Figure 1Endosymbiotic origins of the apicoplast of P. falciparum
The apicoplast of P. falciparum is a non-photosynthetic secondary plastid surrounded by four membranes. It is derived from two serial endosymbiotic events. The first, called primary endosymbiosis, occurred between a nucleated biciliate phagotroph and a photosynthetic cyanobacterium bounded by two membranes. This process gave rise to the three lineages of Archaeplastida: glaucocystophytes, red algae and Viridiplantae (including green algae and land plants). The second endosymbiosis involved the engulfment and retention of a red alga by a second phagotroph, which gave rise to the Chromalveolates, including P. falciparum, a parasite in the apicomplexan lineage. The outermost membrane of the secondary plastid is derived from the phagotrophic digestive vacuole that engulfed the red alga. The third membrane from the inside is called the periplastid membrane and is derived from the plasma membrane of the red alga. The first and second membranes, from the inside, are derived from the inner and outer membranes of the primary plastid respectively.

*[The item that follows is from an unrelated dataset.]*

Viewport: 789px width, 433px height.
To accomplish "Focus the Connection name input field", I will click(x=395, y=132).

As in primary plastids, the central space within the innermost membrane is called the stroma, whereas the space between the innermost and outer membrane is called the intermembrane space. The periplastid compartment, between the outer membrane and periplastid membrane, is derived from the endosymbiont cytosol and contains the nucleomorph in cryptomonads. Finally, the space between the periplastid membrane and outermost membrane is most likely to be continuous with the ER lumen. Conversion of the endosymbiont into a secondary plastid requires gene transfer from both the original plastid and the endosymbiont nucleus, now called the nucleomorph. Of the Chromalveolates, only the cryptomonads retain a nucleomorph within its secondary plastid.

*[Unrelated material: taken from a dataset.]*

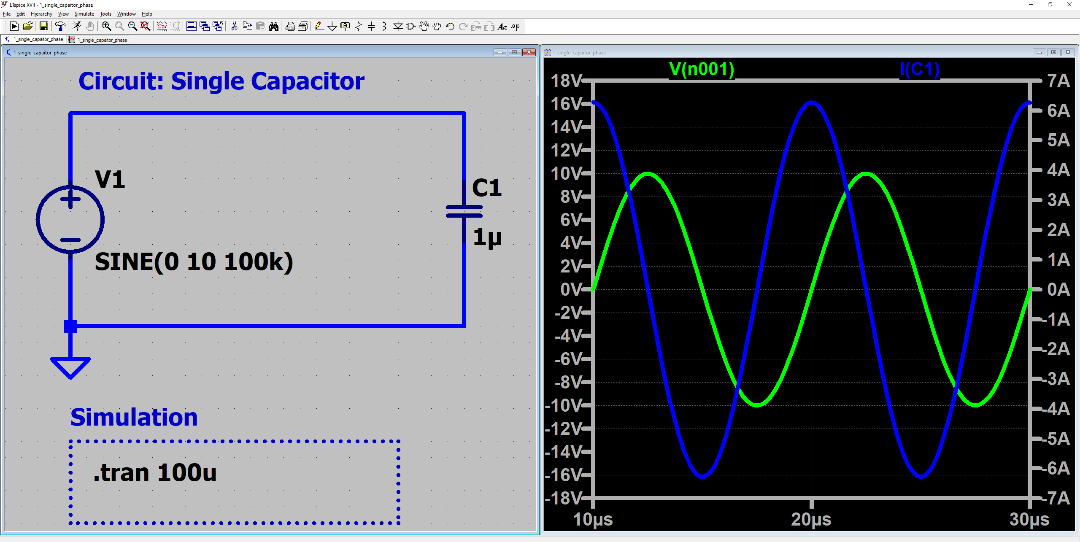Click the Pick Visible Traces icon

(162, 27)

Figure 2Model for protein import into the apicoplast of P. falciparum
Most apicoplast proteins traffic to the organelle with N-terminal bipartite leaders, consisting of a signal peptide and a transit peptide. The signal peptide targets the nascent apicoplast protein to the ER membrane (i), where co-translational insertion into the ER occurs via the Sec translocon (ii). The signal peptide is removed during co-translation (iii), leaving the apicoplast protein in the ER lumen with only an N-terminal transit peptide (iv). How transport from the ER lumen to the apicoplast is achieved is unclear, but may involve an apicoplast-specific ER domain (v) and vesicular transport (vi–vii). Whereas vesicle-like structures similar to (vi) have been observed for some T. gondii outermost membrane proteins, none has been documented in P. falciparum. Whether by vesicles, or another unknown mechanism, the connection between the outermost membrane and the endomembrane system means that the space between the outermost membrane and the periplastid membrane is contiguous with the ER lumen. Consequently, once apicoplast proteins, now bearing only the transit peptide, have three remaining membranes to cross. Currently, protein translocation across the periplastid membrane is postulated to occur at the recently identified symbiont-derived ERAD complex (sERAD), which is distinct from the ER-localized, host-derived ERAD (hERAD). Components of the Toc and Tic complexes are predicted to facilitate translocation across the outer and innermost membrane respectively. However, functional evidence for these translocation processes has not yet been provided in P. falciparum. Once in the stroma, the transit peptide is removed by SPP (signal peptide peptidase), allowing the mature protein to be folded by stromal chaperones (viii).